THE ROVING DIPLOMAT
EAGERLY WAITING TO EXHALE
The threat of US plans to invade Iraq is creating panic around the world
The world is suspended in breathless anxiety as it waits to see whether the US will launch an attack on Iraq because it is a decision that’s bound to impact the globe negatively both economically and politically.
Therefore, the international community is in the throes of a dilemma over the likely outcome of the prevailing confrontation between US President George W. Bush and Iraqi President Saddam Hussein.
Bush’s relentless tirade against Saddam, accusing him of violating the United Nations Security Council resolution and demanding a full report from Bagdad on its weapons, has been accompanied by preparations for a US invasion of Iraq.
Britain is expected to participate in this effort with an amphibious landing operation aimed at capturing the Port of Basra. Speculation is that such an invasion would have to be carried out in February when weather conditions are favourable.
Meanwhile, UN inspectors are engaged in investigating potential sites of arms manufacture. Their efforts include visits to a variety of industrial sites such as chemical plants in accordance with a mandate to find evidence of chemical, biological and nuclear arms. The inspection teams include around 100 personnel from IAEA, which is concerned with the activities of Iraq’s military industries following the exclusion of certain banned items such as Scud missiles, biological warheads, missile fuel, mustard gas shells and chemical bombs.
So far, no adverse reports have been submitted by the team and nor is there evidence of obstruction. It seems that the Iraqi authorities have cooperated in accordance with the terms of the resolution, which obliges Iraq to make an accurate, full and complete declaration of all aspects of its banned weapons programme.
For its part Iraq, has submitted a 12,000 page declaration on its weapons programme but it has been condemned for failing to answer many questions about its chemical, biological and nuclear arsenal.

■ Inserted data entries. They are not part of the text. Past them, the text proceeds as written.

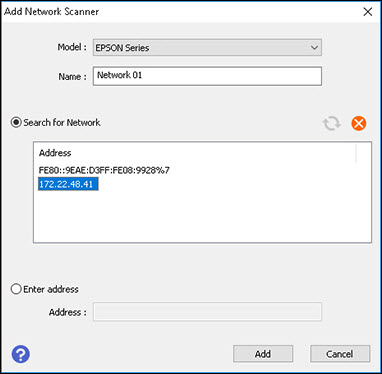The width and height of the screenshot is (382, 374).
Task: Click EPSON Series text in Model box
Action: 122,48
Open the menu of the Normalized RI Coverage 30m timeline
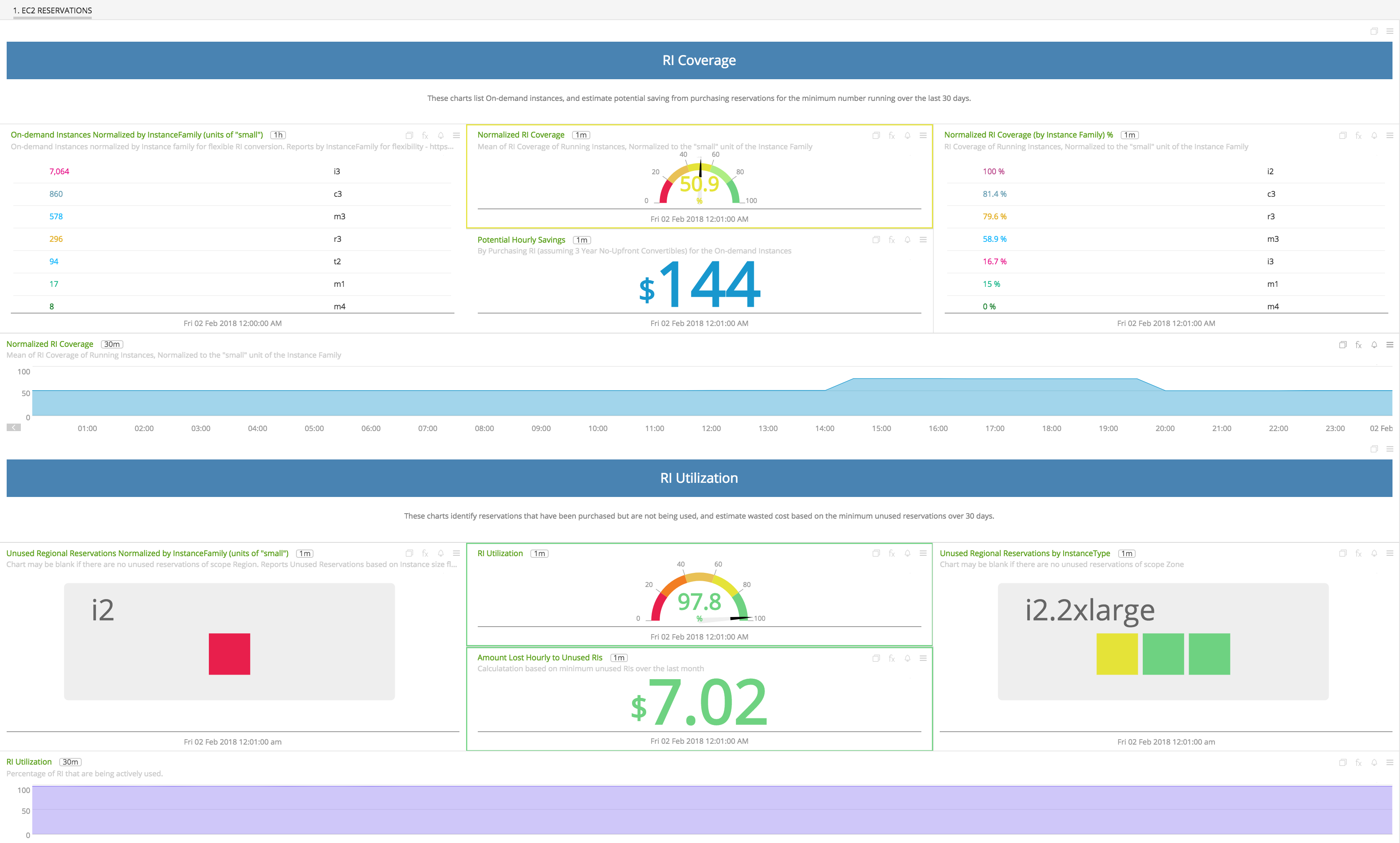Screen dimensions: 1400x843 click(x=1390, y=345)
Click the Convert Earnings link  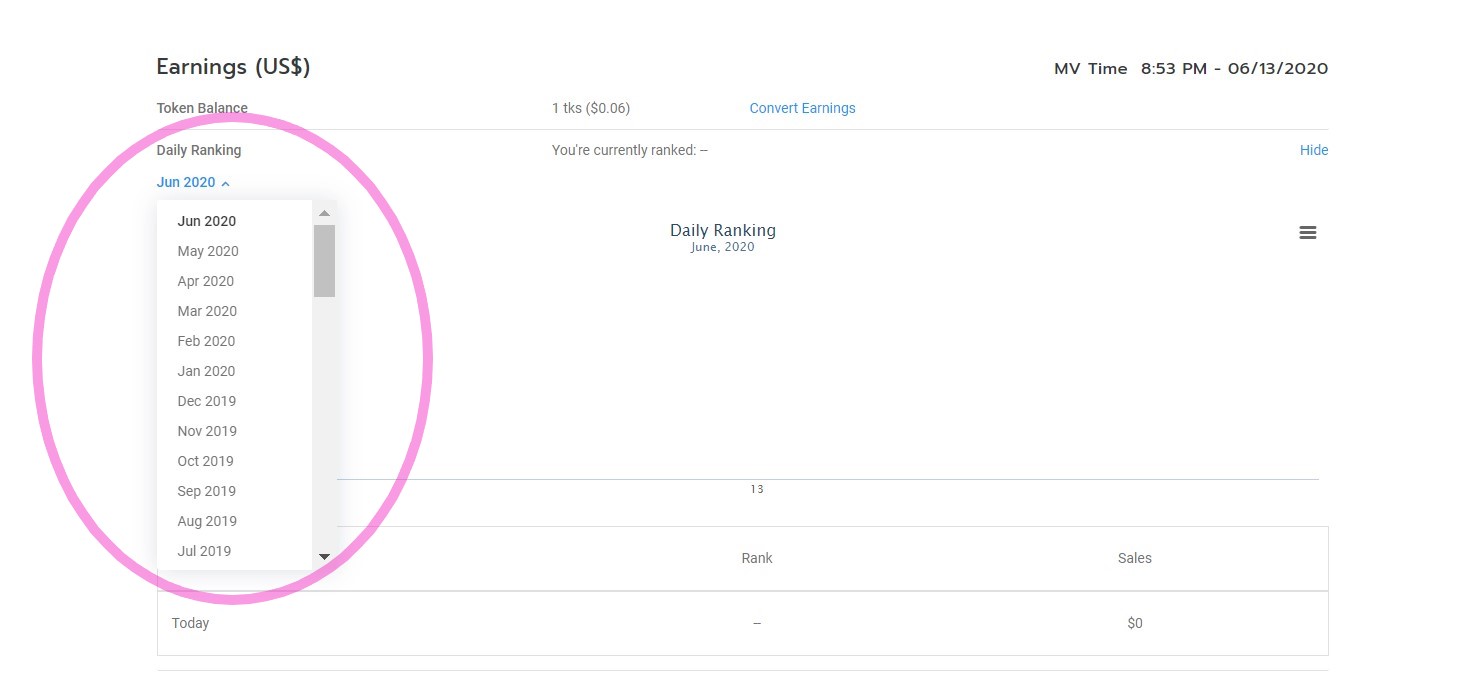[802, 108]
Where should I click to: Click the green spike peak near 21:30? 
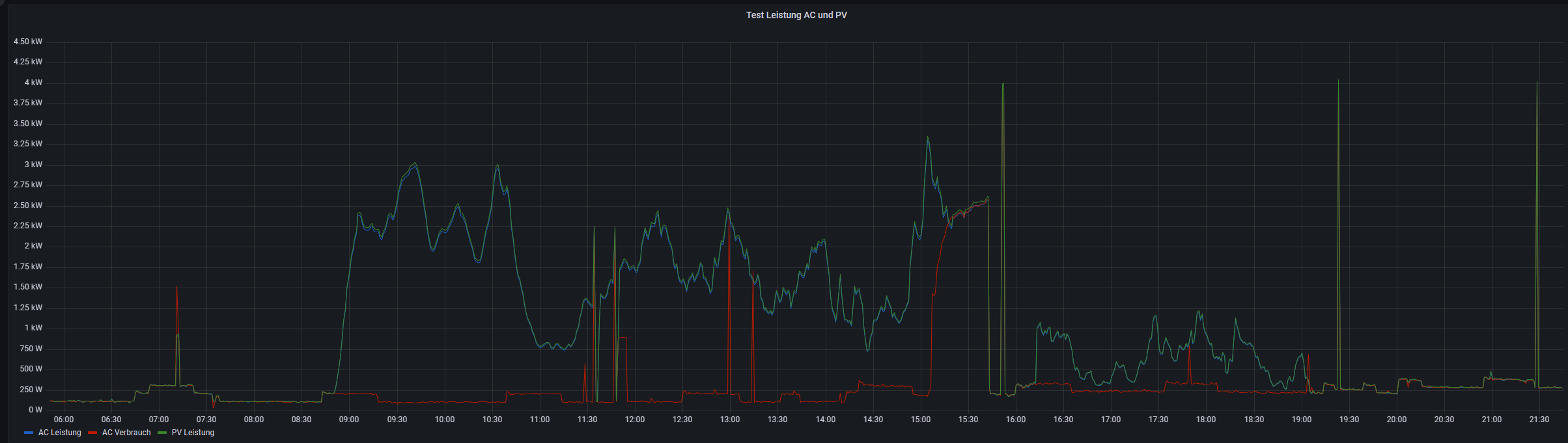click(1537, 82)
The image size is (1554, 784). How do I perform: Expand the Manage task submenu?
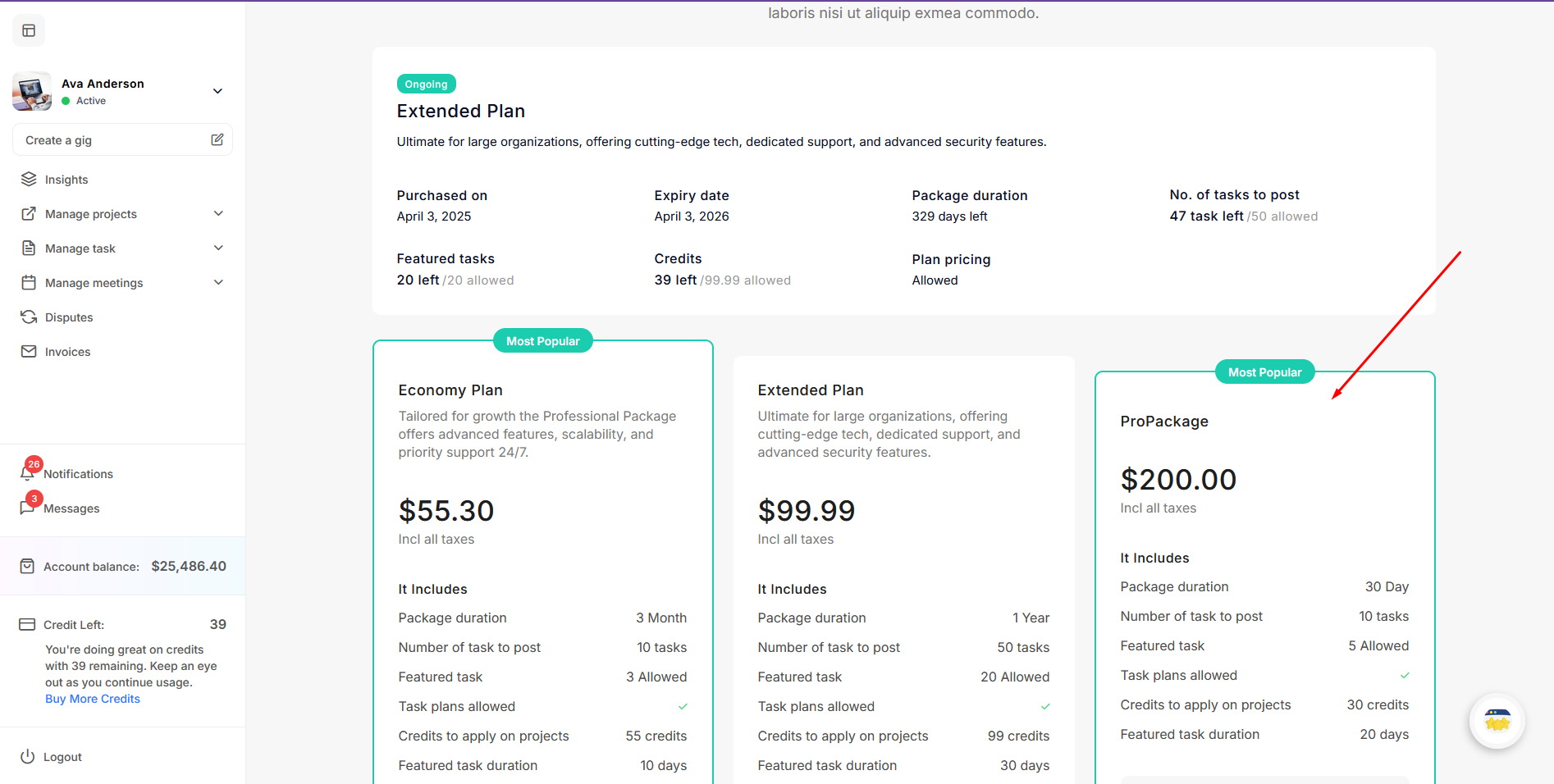[218, 248]
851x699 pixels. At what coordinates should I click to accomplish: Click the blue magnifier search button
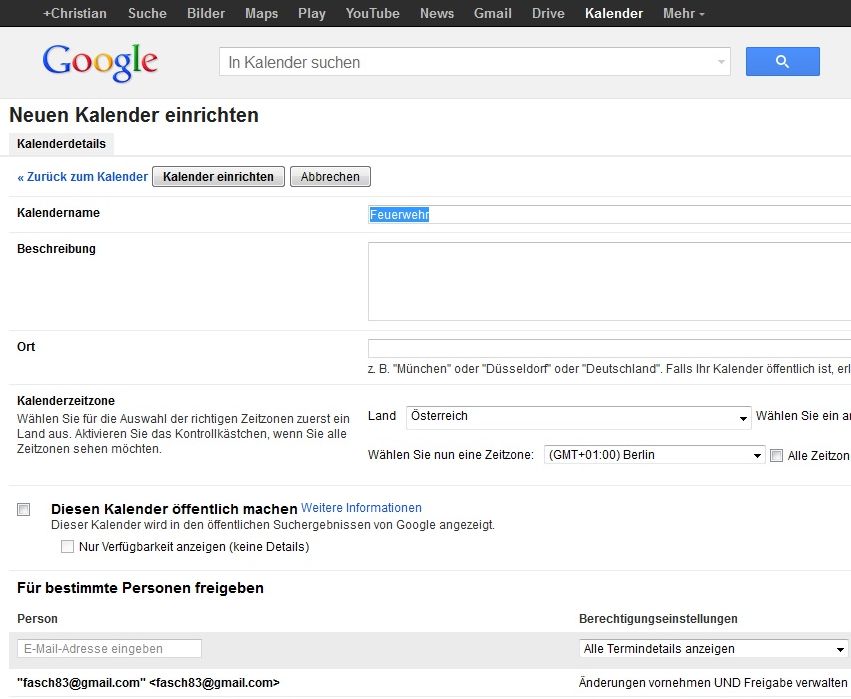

Head of the UN inspection team Dr. Hans Blix had reported to the UN Security Council in January and it’s possible that the invasion buildup is await-ing a subsequent decision.
As expected, Saddam and the Iraqis have expressed indignation over this undeclared war on Iraq. There is speculation not only about whether the US would actually strike but also the objective of such action and whether it’s simply to overthrow the Iraqi dictator through a show of force.
On the other hand, it’s not easy for Bush to back down at this stage from his commitment to overthrow Saddam. His final decision will eventually depend on the verdict of the UN Security Council and it’s hoped that there will be a face-saving formula for all concerned.
Ironically, a problem similar to that posed by Iraq has arisen in North Korea. Pyongyang has disclosed the presence of a secret nuclear weapons programme that can produce weapons-grade plutonium.
Like Iraq in the past, it has expelled UN inspectors monitoring its programme – and announced that it would no longer abide by the Treaty on the Non-Proliferation of Nuclear Weapons. This declaration in the context of the US confrontation with Iraq is certainly a blow aimed at Washington.
The revelation exploits the US’ current problem with Iraq and poses a challenge to the world’s only superpower. In fact, the Supreme Leader of North Korea Kim Jong-il has described this action as an act of self-defence and called the US an “aggressor.”
South Korea is at the forefront of initiatives to find a solution to the North Korean nuclear threat and Beijing has shown an unusual interest in playing a negotiating role along with Seoul. In fact, Bush has pointedly referred to China as a vital diplomatic partner in achieving a nuclear weapon-free peninsula.
Meanwhile, a noteworthy event has taken place in Kenya with the overthrow of its ruling party, which had held power for almost 40 years. This change could mean the beginning of a new era for the country and perhaps herald the dawn of a new Africa.
President Mwai Kibaki replaced Daniel arap Moi who had been in office for almost 25 years and was the last of the old style African autocrats. This change has introduced a new political order to Kenya.
Moi and his associates had plundered the resources of the country in a regime marked by corruption and graft. And Kibaki has announced his intention to frame charges against those responsible for plundering billions of state funds.
Needless to say, its principal victims are the people of Kenya who have been reduced to levels of want and poverty – this, in a land that was once rich in tea and coffee plantations.